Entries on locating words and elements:
[start]

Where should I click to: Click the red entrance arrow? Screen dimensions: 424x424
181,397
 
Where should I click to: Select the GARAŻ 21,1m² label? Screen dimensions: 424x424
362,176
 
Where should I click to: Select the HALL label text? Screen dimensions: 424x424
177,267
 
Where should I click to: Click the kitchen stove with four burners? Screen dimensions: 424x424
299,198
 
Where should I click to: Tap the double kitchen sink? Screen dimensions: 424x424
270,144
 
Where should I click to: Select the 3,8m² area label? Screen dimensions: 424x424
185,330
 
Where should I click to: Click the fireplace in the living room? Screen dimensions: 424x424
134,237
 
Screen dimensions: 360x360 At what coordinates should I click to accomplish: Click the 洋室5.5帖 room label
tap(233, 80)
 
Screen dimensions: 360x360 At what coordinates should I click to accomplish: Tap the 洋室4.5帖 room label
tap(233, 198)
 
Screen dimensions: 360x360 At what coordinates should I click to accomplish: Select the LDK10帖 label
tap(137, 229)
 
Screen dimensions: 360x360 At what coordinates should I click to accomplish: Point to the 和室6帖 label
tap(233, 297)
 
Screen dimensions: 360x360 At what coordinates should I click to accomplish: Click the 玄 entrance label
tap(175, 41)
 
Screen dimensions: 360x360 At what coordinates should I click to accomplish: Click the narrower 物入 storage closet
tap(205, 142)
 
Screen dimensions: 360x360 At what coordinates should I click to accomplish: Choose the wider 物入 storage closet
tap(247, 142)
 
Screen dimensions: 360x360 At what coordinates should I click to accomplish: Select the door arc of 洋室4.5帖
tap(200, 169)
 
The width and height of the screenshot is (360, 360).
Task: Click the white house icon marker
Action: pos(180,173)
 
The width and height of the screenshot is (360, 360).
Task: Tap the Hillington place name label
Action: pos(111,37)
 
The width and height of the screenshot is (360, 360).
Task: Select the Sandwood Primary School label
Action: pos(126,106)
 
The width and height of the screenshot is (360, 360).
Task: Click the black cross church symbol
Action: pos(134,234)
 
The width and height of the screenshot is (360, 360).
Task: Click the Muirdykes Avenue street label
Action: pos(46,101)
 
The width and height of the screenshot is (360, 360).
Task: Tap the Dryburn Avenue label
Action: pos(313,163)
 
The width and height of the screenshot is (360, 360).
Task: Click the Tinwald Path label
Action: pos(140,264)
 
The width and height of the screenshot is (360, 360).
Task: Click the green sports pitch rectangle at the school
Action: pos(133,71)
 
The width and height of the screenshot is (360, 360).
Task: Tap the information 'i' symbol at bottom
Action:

[end]

▶ [Short problem]:
Copy every line of the material above verbatim, from start to end.

▶ [Response for this exercise]:
Where should I click to: Click the red entrance arrow? Screen dimensions: 424x424
181,397
 
Where should I click to: Select the GARAŻ 21,1m² label? Screen dimensions: 424x424
362,176
 
Where should I click to: Select the HALL label text? Screen dimensions: 424x424
177,267
 
Where should I click to: Click the kitchen stove with four burners? Screen dimensions: 424x424
299,198
 
Where should I click to: Tap the double kitchen sink? Screen dimensions: 424x424
270,144
 
Where should I click to: Select the 3,8m² area label? Screen dimensions: 424x424
185,330
 
Where should I click to: Click the fireplace in the living room? Screen dimensions: 424x424
134,237
 
Screen dimensions: 360x360 At what coordinates should I click to accomplish: Click the 洋室5.5帖 room label
tap(233, 80)
 
Screen dimensions: 360x360 At what coordinates should I click to accomplish: Tap the 洋室4.5帖 room label
tap(233, 198)
 
Screen dimensions: 360x360 At what coordinates should I click to accomplish: Select the LDK10帖 label
tap(137, 229)
 
Screen dimensions: 360x360 At what coordinates should I click to accomplish: Point to the 和室6帖 label
tap(233, 297)
 
Screen dimensions: 360x360 At what coordinates should I click to accomplish: Click the 玄 entrance label
tap(175, 41)
 
Screen dimensions: 360x360 At what coordinates should I click to accomplish: Click the narrower 物入 storage closet
tap(205, 142)
 
Screen dimensions: 360x360 At what coordinates should I click to accomplish: Choose the wider 物入 storage closet
tap(247, 142)
 
Screen dimensions: 360x360 At what coordinates should I click to accomplish: Select the door arc of 洋室4.5帖
tap(200, 169)
 
The width and height of the screenshot is (360, 360).
Task: Click the white house icon marker
Action: pos(180,173)
 
The width and height of the screenshot is (360, 360).
Task: Tap the Hillington place name label
Action: pos(111,37)
 
The width and height of the screenshot is (360, 360).
Task: Select the Sandwood Primary School label
Action: pos(126,106)
 
The width and height of the screenshot is (360, 360).
Task: Click the black cross church symbol
Action: pos(134,234)
 
The width and height of the screenshot is (360, 360).
Task: Click the Muirdykes Avenue street label
Action: pos(46,101)
 
The width and height of the screenshot is (360, 360).
Task: Tap the Dryburn Avenue label
Action: pos(313,163)
 
The width and height of the screenshot is (360, 360).
Task: Click the Tinwald Path label
Action: pos(140,264)
 
The width and height of the screenshot is (360, 360).
Task: Click the green sports pitch rectangle at the school
Action: pos(133,71)
 
The width and height of the screenshot is (360, 360).
Task: Tap the information 'i' symbol at bottom
Action:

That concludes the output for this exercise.